▶ Exercise description:
Starting with the line that contains "Where should I", reproduce the records word for word through the final record, and omit the pictures.
---------- Records for processing
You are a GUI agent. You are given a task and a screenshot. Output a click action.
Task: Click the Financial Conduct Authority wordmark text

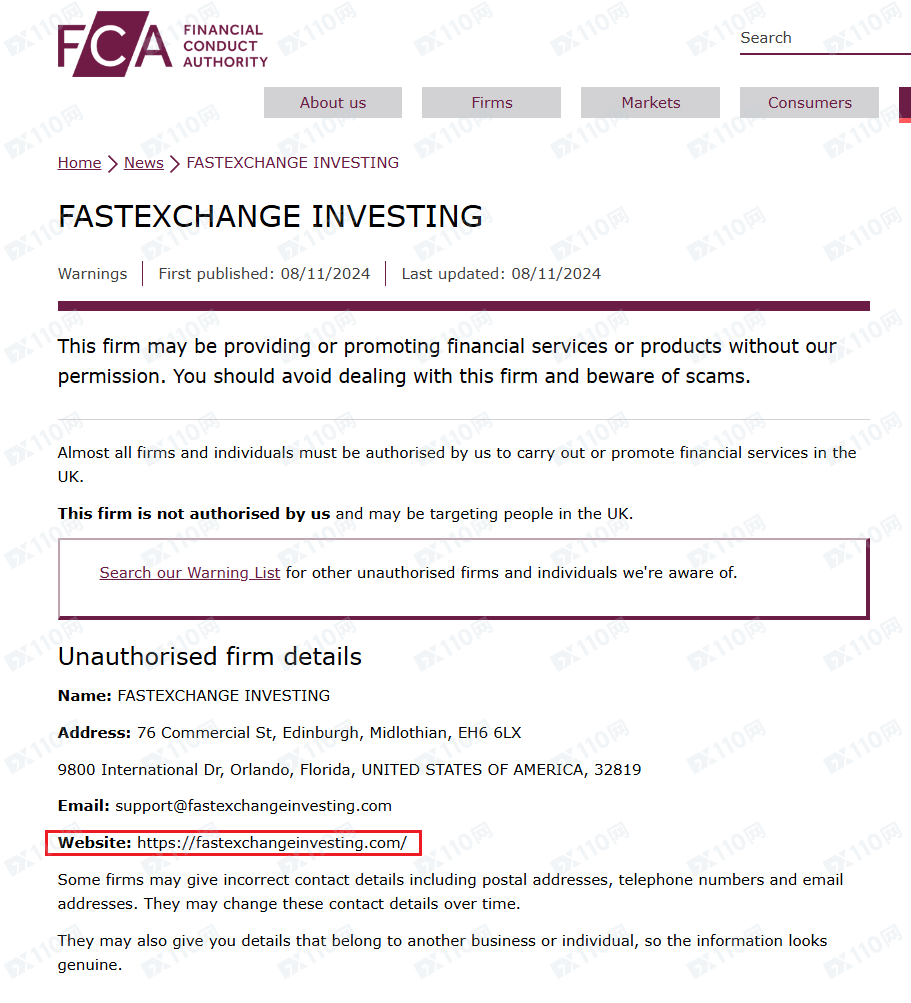click(225, 46)
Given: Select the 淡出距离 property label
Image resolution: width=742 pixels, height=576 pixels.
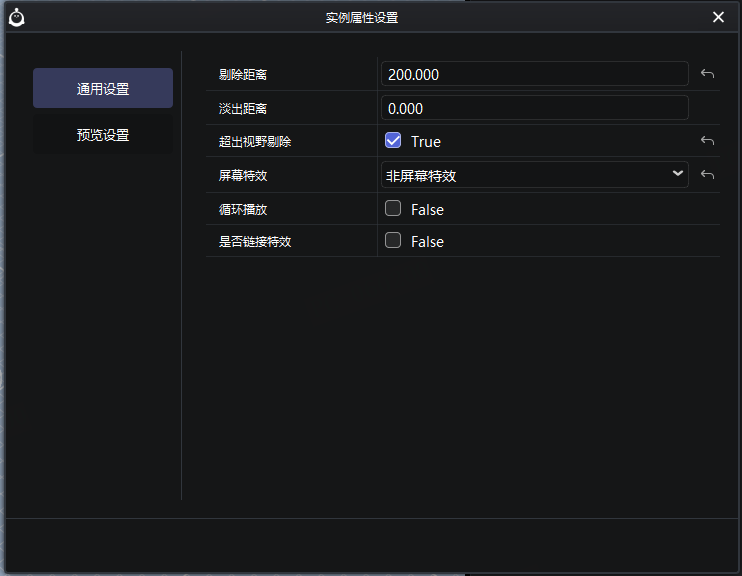Looking at the screenshot, I should 243,108.
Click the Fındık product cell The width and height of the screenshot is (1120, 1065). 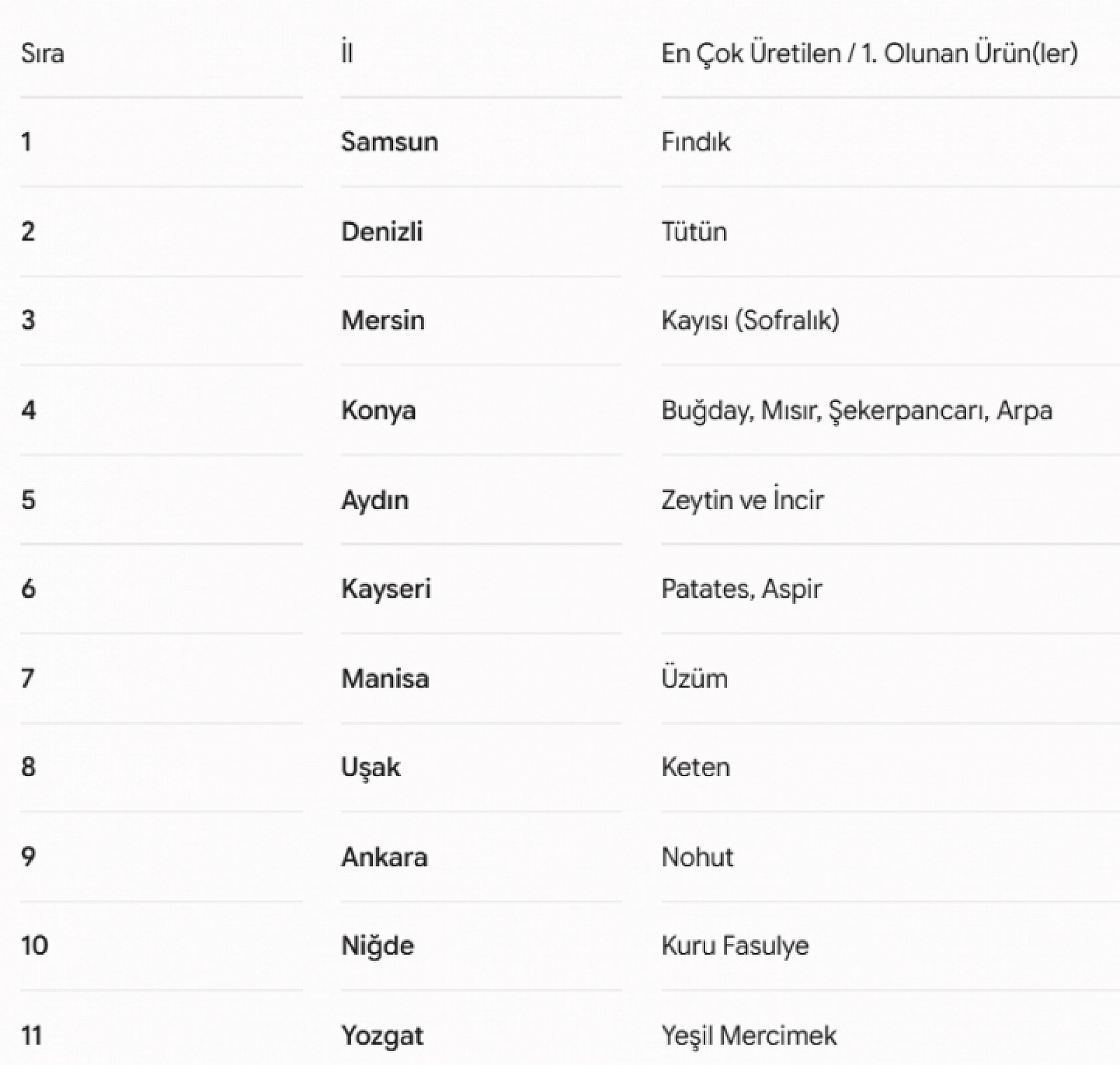[x=696, y=142]
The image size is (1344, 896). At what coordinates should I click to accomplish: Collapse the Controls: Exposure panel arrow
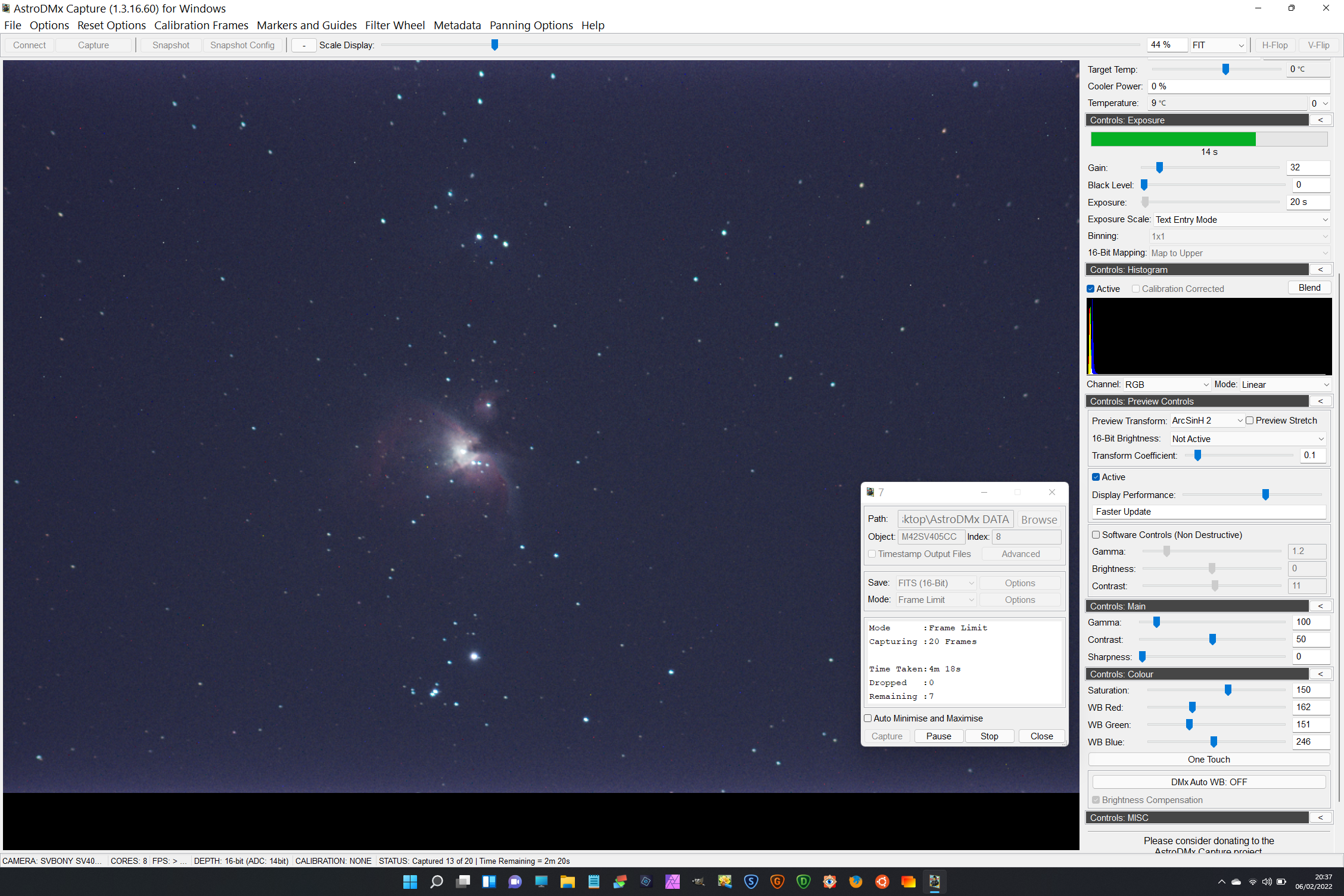click(x=1320, y=120)
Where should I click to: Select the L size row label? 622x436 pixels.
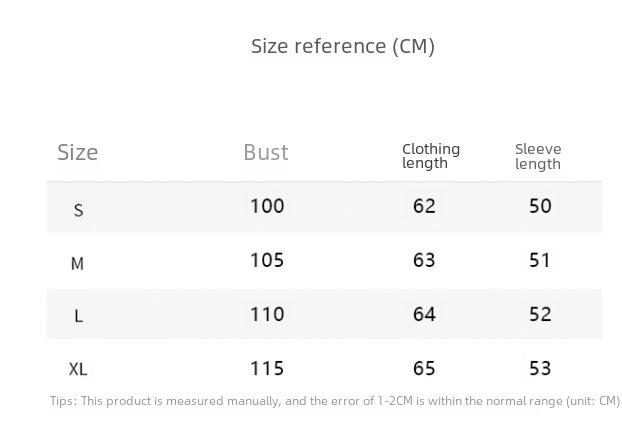[x=78, y=316]
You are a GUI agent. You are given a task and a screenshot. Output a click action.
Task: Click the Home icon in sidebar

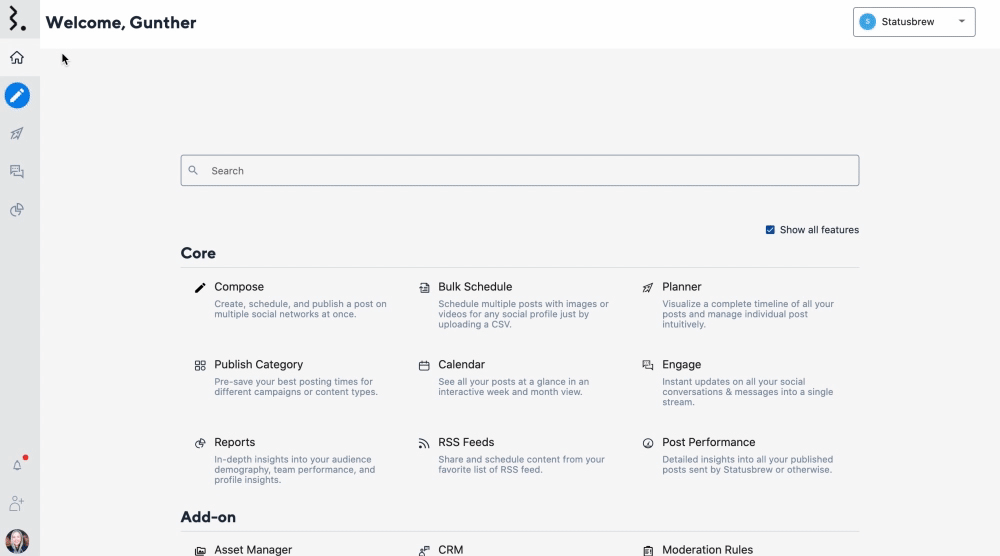17,58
--------------------
▶ Task result:
Where should I click to: Select the L size row label? 622x436 pixels.
[x=78, y=316]
You are a GUI agent. You are given a task and a screenshot. Output a click action.
Task: Click the Home icon in sidebar

17,58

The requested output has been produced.